The Housing Choice Voucher program is a federally funded and locally administered program to help low income families, the elderly and people with disabilities obtain safe and affordable housing from private landlords. Some landlords actively seek out tenants in the program while others are less open to the idea. Yet others are totally against it for their rentals.
UPDATE: In 2020, the Virginia General Assembly passed a bill that added “Source of funds” to the list of protected classes. As a result, in general, landlords with more than 4 rental properties in Virginia can no longer deny a prospective tenant based solely on their source of funds.
A landlord with more than 4 rental properties can still disqualify a prospective renter based on criteria like insufficient rental history, income, credit and so on (as long as those criteria are applied equally to all prospects.)

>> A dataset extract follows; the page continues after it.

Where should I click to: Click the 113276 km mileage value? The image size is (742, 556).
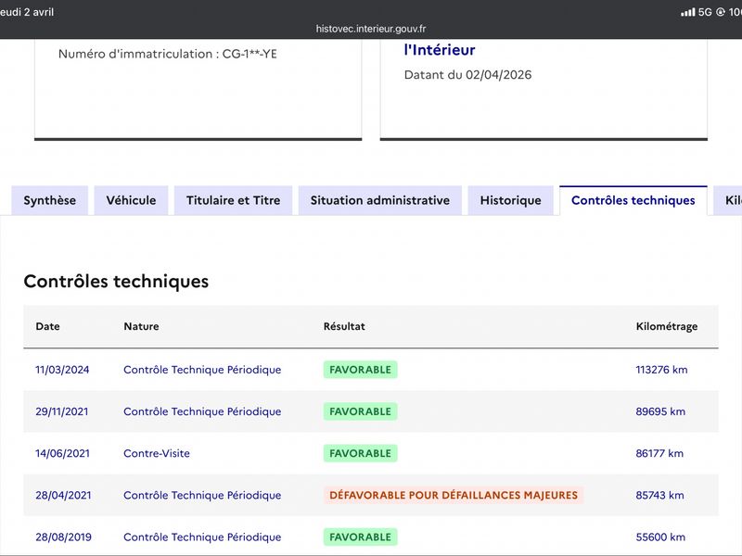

Apart from a landlord having had a bad experience with a voucher tenant there may also be philosophical reservations against it. Some landlords may look at supporting the housing voucher program as helping someone in need as well as a civic duty (after all, many in the program are elderly and families with young children.) Other landlords may feel it is a system with potential for abuse that creates dependency.
In Virginia you are (for now) allowed to exclude tenants based on source of income in most if not all jurisdictions (as far as I know.) Hence your personal thoughts and experiences can be used to allow or disqualify housing voucher tenants for your rental property. In other local jurisdictions, like the District of Colombia, you are not allowed to discriminate based on income source as long as the tenant otherwise qualifies.
Some things to be aware of with Housing Choice Voucher tenants:
- The housing voucher amount is the maximum rental price permitted for the tenant. The voucher amount typically assumes the landlord pays for all the utilities. If you do not pay for utilities, the maximum rental amount may be adjusted downward.
- During the lease term the tenant could have their support change (or lost altogether) based on changes in things like number of dependents and income.
- The tenant is usually responsible for part of the rent – it could be 10% or 30% or some other portion. The tenant percentage may also change throughout the voucher period.
- The housing authority has little responsibility beyond their portion of the rent. If the tenant damages your property or stops paying it is ultimately your responsibility. The housing authority could choose to terminate the housing voucher support for the tenant if issues arise. But they wouldn’t reimburse you for damages and you would have to evict if the tenant is unwilling or unable to pay or violate the lease in some other way.
- The housing authority has to approve your property – your property has to meet Housing Quality Standards. Tight fitting screens on all windows, bedrooms have to qualify as bedrooms etc.
- The housing authority will do regular inspections and will require timely repairs to things like chipping paint, broken window screens, moldy caulk, inoperable smoke detectors etc. Even if you feel the tenant is responsible for the damage the housing authority may deny paying their voucher share until repairs deemed essential are made.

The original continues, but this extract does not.